London-based Sosanya has replaced the flat criss-crossing threads of traditional weaving with silicon-coated fibres laced around a scaffold of metal poles. This allows the loom to weave in an additional dimension, and gives more flexibility in the weaving pattern. "I've explored 12 different weaves, but I'm focusing on three with different properties," Sosanya says. Two, including the zig-zag weave, produce flexible, compressible structures; the third, a honeycomb weave, creates rigid ones. "Bulletproof vests are made with multiple layers of fine polyethylene thread, woven in the same 90˚ pattern as an ordinary shirt," he says. But that's problematic for female bodies, which require the vest be segmented to fit. This weakens its integrity, so the weight has to increase to compensate. But by varying the pattern of the weave, Sosanya believes he can create curves in a single piece of bulletproof material.

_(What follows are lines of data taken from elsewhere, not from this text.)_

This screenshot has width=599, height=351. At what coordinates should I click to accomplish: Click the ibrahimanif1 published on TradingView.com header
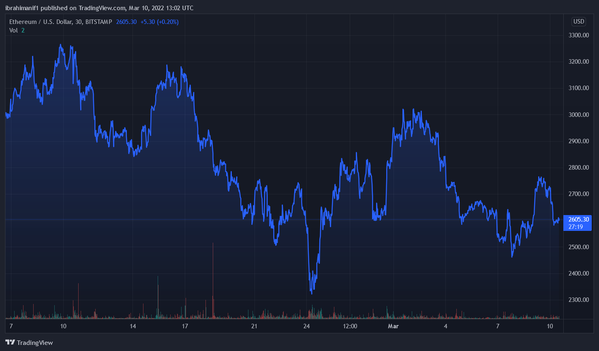(x=99, y=8)
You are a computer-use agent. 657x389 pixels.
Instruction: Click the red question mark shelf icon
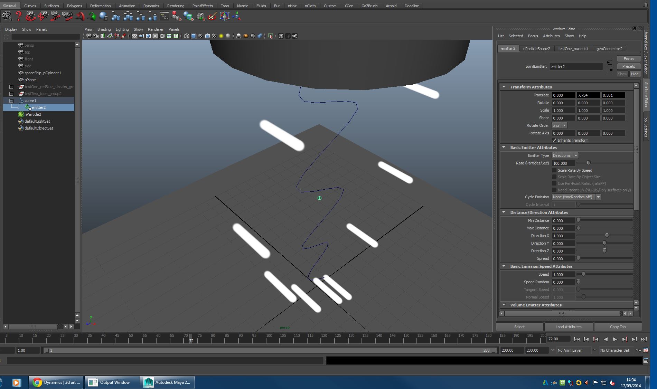(19, 16)
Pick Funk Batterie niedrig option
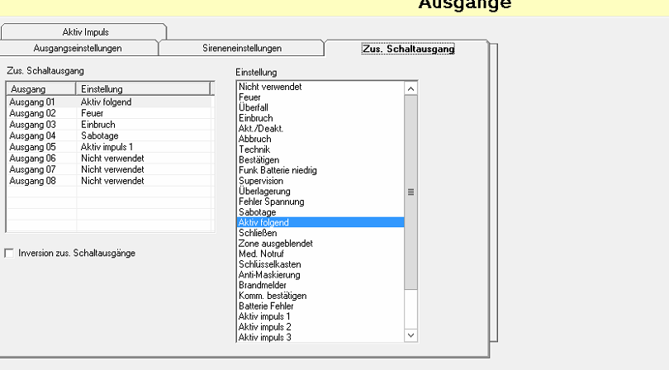 pos(278,170)
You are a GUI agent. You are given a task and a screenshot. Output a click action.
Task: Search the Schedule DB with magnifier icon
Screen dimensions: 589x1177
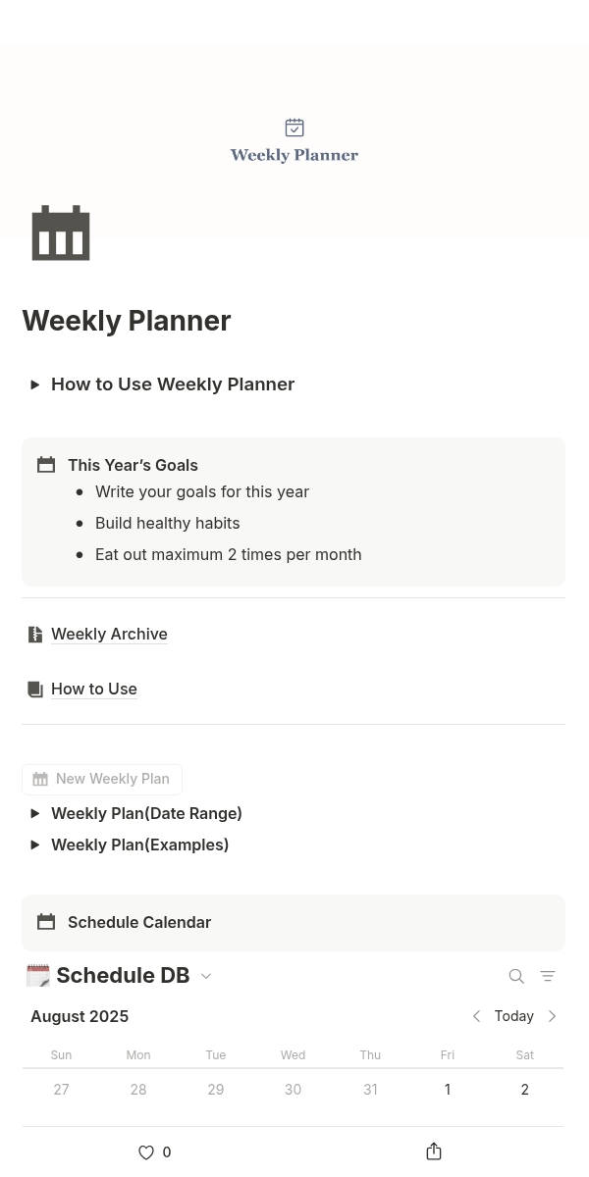[x=516, y=976]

He now plans to enter the worlds of architecture and aerospace, having recently begun working with Imperial College London to create a new composite structure for aircraft wings. "Imagine a support beam woven from a continuous thread of this material," he suggests. "Within that, you can vary the density, have a heavy load with a tighter weave, then a looser, lighter pattern across the rest of it." But first, Sosanya says, he's going to need a much bigger loom.